* [TASK PROMPT]: Lines to return, exactly: from the line with "You are a computer-use agent. The height" to the line with "Click the Pioneer" in the entries below, both included.

* [MATERIAL SUPPLIED]:
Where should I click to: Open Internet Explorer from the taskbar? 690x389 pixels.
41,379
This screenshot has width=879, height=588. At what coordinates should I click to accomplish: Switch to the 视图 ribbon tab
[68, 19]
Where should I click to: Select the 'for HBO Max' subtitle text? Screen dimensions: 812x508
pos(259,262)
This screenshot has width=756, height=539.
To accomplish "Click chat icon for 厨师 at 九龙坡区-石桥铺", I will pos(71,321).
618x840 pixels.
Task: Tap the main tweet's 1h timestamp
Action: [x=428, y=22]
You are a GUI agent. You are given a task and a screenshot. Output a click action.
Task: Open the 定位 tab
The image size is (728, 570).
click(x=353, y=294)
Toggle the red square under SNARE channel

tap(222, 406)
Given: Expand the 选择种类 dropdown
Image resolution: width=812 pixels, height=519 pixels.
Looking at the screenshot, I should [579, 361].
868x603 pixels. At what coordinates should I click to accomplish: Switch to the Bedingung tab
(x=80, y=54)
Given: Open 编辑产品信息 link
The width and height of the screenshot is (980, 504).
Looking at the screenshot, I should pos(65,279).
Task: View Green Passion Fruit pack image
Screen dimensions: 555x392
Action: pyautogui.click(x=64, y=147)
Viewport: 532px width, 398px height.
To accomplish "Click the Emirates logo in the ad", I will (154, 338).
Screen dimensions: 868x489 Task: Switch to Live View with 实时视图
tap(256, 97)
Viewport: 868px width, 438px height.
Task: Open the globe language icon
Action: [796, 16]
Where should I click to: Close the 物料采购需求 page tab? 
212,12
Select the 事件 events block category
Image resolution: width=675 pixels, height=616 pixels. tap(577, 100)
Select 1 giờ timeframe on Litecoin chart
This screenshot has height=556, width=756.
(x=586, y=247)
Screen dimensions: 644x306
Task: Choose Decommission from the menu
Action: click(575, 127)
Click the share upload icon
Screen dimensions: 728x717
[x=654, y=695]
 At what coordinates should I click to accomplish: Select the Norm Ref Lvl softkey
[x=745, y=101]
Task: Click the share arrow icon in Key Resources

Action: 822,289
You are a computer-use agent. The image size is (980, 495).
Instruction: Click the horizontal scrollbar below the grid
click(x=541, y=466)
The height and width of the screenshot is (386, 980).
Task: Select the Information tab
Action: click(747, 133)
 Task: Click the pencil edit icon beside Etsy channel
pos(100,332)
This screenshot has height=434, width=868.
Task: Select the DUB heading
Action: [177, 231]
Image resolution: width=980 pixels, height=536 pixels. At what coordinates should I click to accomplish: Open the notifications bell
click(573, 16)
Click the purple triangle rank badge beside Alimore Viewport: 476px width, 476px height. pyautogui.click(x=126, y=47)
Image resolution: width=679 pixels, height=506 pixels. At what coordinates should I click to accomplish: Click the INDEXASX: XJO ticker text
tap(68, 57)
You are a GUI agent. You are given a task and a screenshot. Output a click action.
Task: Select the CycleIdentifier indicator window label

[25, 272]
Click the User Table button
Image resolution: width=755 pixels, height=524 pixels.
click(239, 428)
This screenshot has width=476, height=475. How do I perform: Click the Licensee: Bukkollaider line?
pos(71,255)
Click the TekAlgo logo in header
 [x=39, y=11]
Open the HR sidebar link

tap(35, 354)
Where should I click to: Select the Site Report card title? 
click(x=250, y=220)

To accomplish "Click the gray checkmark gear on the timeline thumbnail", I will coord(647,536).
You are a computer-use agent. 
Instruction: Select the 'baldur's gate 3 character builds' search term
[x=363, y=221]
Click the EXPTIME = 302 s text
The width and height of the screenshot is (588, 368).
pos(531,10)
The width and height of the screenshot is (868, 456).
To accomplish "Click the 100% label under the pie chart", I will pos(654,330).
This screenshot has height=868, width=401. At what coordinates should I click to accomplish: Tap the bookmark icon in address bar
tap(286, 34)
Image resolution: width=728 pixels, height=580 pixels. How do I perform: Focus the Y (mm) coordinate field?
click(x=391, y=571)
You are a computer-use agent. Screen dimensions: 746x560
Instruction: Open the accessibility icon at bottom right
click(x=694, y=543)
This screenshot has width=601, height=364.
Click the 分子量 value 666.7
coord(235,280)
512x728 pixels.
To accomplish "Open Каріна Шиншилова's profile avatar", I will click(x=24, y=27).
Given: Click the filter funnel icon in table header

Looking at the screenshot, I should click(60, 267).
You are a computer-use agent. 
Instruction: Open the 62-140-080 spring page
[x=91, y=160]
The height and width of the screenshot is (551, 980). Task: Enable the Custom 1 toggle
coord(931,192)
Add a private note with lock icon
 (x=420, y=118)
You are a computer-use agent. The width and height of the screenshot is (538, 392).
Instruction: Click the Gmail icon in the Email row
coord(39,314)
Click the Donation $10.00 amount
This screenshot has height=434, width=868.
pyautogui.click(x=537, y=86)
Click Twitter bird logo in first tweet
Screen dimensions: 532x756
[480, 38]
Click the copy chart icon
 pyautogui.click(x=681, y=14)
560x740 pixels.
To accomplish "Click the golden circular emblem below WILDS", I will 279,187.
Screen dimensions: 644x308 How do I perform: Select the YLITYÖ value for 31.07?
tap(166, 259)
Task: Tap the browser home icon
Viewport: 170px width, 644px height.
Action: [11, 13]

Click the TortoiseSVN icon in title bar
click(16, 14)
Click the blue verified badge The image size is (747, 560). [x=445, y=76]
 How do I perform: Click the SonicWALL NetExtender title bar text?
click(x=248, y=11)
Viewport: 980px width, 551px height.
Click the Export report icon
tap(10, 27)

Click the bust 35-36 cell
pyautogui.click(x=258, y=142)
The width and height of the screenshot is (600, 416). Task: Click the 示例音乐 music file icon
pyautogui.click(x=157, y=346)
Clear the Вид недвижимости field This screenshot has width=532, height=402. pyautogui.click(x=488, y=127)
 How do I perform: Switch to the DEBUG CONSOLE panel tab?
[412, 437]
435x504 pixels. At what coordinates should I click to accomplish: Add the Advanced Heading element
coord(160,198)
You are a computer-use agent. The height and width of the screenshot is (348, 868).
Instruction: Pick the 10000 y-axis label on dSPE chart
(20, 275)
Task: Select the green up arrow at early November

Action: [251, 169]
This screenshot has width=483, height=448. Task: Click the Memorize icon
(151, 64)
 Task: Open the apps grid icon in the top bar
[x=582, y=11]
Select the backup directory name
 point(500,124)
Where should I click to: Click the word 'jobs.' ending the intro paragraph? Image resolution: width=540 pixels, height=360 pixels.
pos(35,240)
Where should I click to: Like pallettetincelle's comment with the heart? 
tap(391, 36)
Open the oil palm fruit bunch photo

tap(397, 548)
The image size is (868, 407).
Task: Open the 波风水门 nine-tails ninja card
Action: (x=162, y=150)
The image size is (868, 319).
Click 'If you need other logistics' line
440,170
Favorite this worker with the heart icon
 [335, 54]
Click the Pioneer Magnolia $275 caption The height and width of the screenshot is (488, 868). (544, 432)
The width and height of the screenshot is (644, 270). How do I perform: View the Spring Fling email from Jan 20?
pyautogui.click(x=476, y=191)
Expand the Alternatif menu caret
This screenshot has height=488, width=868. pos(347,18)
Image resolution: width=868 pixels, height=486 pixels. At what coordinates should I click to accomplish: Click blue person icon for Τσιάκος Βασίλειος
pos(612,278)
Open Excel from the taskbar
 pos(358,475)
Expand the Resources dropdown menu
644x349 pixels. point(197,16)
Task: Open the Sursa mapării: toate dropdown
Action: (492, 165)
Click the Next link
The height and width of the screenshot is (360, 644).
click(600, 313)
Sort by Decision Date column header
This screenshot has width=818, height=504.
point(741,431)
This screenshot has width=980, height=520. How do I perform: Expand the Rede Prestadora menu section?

* [TASK RESPONSE]:
You are a computer-use agent. The height and width of the screenshot is (348, 868).
Instruction: Pick the 10000 y-axis label on dSPE chart
(20, 275)
Task: Select the green up arrow at early November

Action: [251, 169]
This screenshot has width=483, height=448. Task: Click the Memorize icon
(151, 64)
 Task: Open the apps grid icon in the top bar
[x=582, y=11]
Select the backup directory name
 point(500,124)
Where should I click to: Click the word 'jobs.' ending the intro paragraph? Image resolution: width=540 pixels, height=360 pixels.
pos(35,240)
Where should I click to: Like pallettetincelle's comment with the heart? 
tap(391, 36)
Open the oil palm fruit bunch photo

tap(397, 548)
The image size is (868, 407).
Task: Open the 波风水门 nine-tails ninja card
Action: (x=162, y=150)
The image size is (868, 319).
Click 'If you need other logistics' line
440,170
Favorite this worker with the heart icon
 [335, 54]
Click the Pioneer Magnolia $275 caption The height and width of the screenshot is (488, 868). (544, 432)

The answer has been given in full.